Statin use is associated with transcriptional upregulation of HMG-CoA reductase.188 We suggest that persons on statins with more unfavorable antioxidant/oxidant state may (on average) upregulate HMG-CoA reductase especially strongly in response to statins. Lesser LDL-C reduction for the same dose may signal a less favorable oxidant/antioxidant milieu on average,189 which in turn may be associated with higher risk of statin AEs.51-53 Consistent with this, LDL-C tachyphylaxis occurred with high-dose atorvastatin, but not if coenzyme Q10 was concurrently administered (2005 International Coenzyme Q10 Association Meeting presentation190). LDL-C reduction for a given dose may not be a good way to examine dose effects. For some persons, the same statin dose may confer a lesser LDL-C reduction due to factors that promote oxidation and thus may also increase AE risk. In contrast, for some persons, the same statin dose may confer greater LDL-C reduction due to factors that increase statin assimilation or reduce clearance, which may also, by causing functionally greater statin ‘dose,’ increase AE risk. (See also Table IV, footnote b.)

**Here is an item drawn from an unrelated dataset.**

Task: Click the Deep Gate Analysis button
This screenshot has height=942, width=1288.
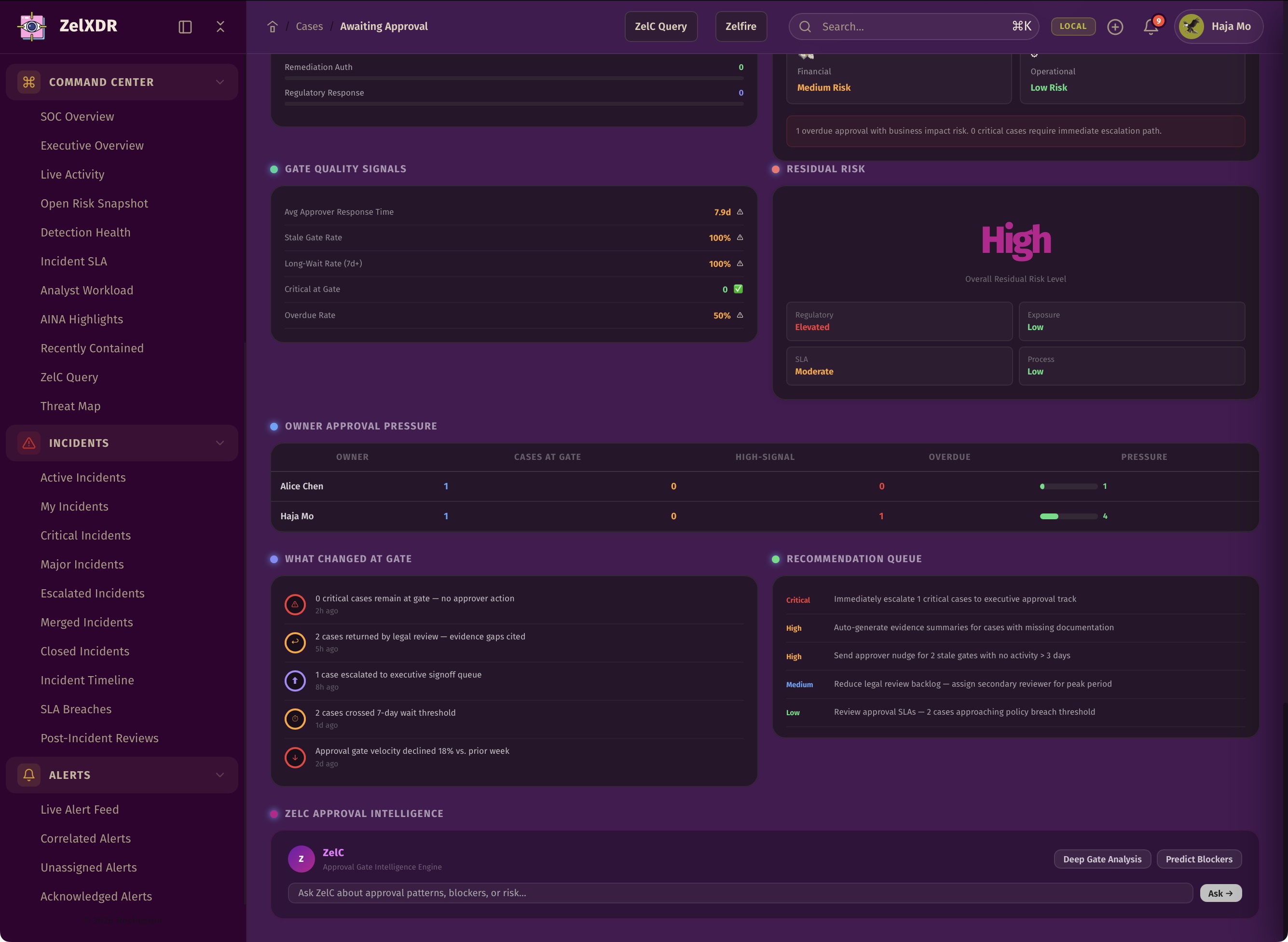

“Definite myopathy” was defined as muscle symptoms with CK elevations exceeding 10× ULN (meeting definitions of rhabdomyolysis that do not require renal involvement); “incipient myopathy” was defined as CK exceeding 3× ULN and more than 5× baseline CK, coupled with an ALT elevation exceeding 1.7× baseline ALT without an isolated ALT elevation at any other visit, irrespective of muscle symptoms.186 (Note that ALT elevation reflects liver compromise and is not a characteristic of myopathy. However, concurrent muscle and liver dysfunction may signal widespread cellular consequences of statins.)